03/09/2011 às 09h38min - Atualizada em 03/09/2011 às 09h38min

Advogado é indiciado como suspeito de mandar matar prefeito em MT

Olhar Direto
O Repórter do Araguaia

O delegado de São Felix do Araguaia, Wiliney Santana Borges, indiciou nesta sexta-feira (2) o advogado Acácio Alves de Souza, 34 anos, como suspeito de mandar matar o prefeito de Novo Santo Antônio (1.063 km de Cuiabá) Valdemir Antônio da Silva (PMDB), em um crime ocorrido no dia 23 de julho. O advogado conseguiu revogar a prisão no Tribunal de Justiça alegando inocência e falta de provas contra a sua pessoa.

Acácio depôs nesta semana ao delegado Wiliney e pelo jeito não convenceu a polícia de que não tem envolvimento com a morte do prefeito. Segundo o delegado, um dos motivos do crime seria a desavença política entre advogado e prefeito, que era procurador da prefeitura e foi demitido após brigar com o gestor.

O nome do advogado foi citado por um dos pistoleiros apontados como responsáveis pela morte, que teria custado R$ 30 mil. O crime teria sido combinado na fazenda do acusado duas semanas antes da execução, segundo a namorada de um dos pistoleiros.

A desavença política de Acácio e prefeito teria se acirrado nos últimos anos quando o advogado perdeu o emprego e teria aderido o grupo de oposição ao peemedebista formado pelo atual prefeito Geraldo Freitas (PTB), que herdou o cargo e ex-prefeito João Mara, empossado como secretário de Saúde.

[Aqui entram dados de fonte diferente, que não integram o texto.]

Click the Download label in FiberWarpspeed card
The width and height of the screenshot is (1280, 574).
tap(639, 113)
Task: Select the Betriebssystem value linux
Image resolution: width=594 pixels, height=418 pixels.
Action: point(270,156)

O advogado Ulisses Rabaneda, que defende o ex-procurador, mantém a tese que o seu cliente é inocente. Ele também contestou o fato de uma suposta animosidade entre eles ter motivado o crime.

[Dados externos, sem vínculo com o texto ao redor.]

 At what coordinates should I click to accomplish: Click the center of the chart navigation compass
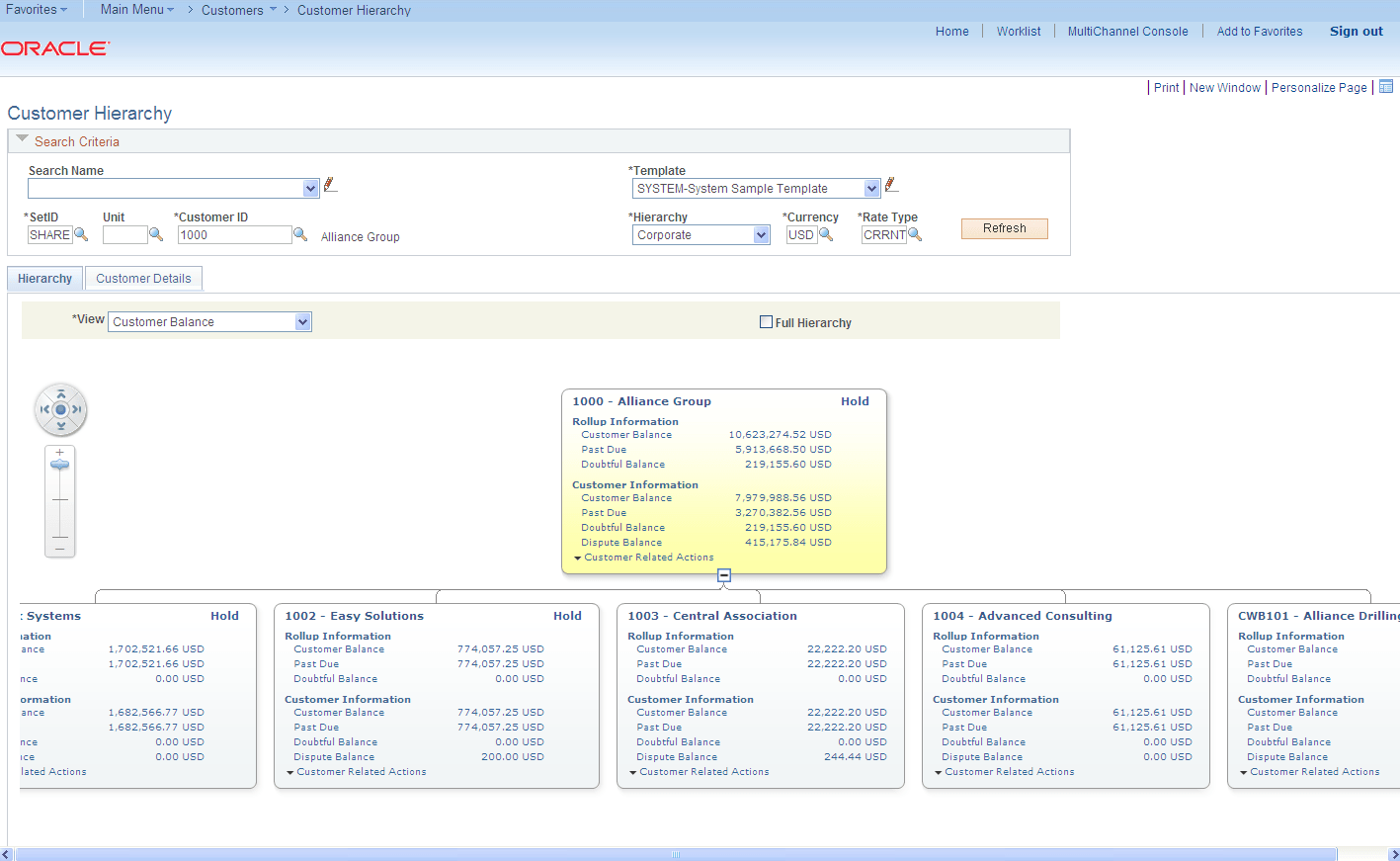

Outras duas pessoas também foram ouvidas nesta semana pela polícia. Eles são suspeitos de colaborarem com o crime de forma indireta. Algumas diligências devem ser feitas antes da conclusão da investigação, conforme informou o delegado.

Os executores permanecem presos na cadeia de Nova Xavantina (651 km da capital).

Além de Valdemir, outro prefeito foi assassinado em MT no mesmo período. O prefeito de Nova Canaã do Norte (696 km da capital), Antônio Luiz Cezar de Castro (DEM), o Luizão, morto quando estava em uma festa realizada no município, no dia 6 de agosto.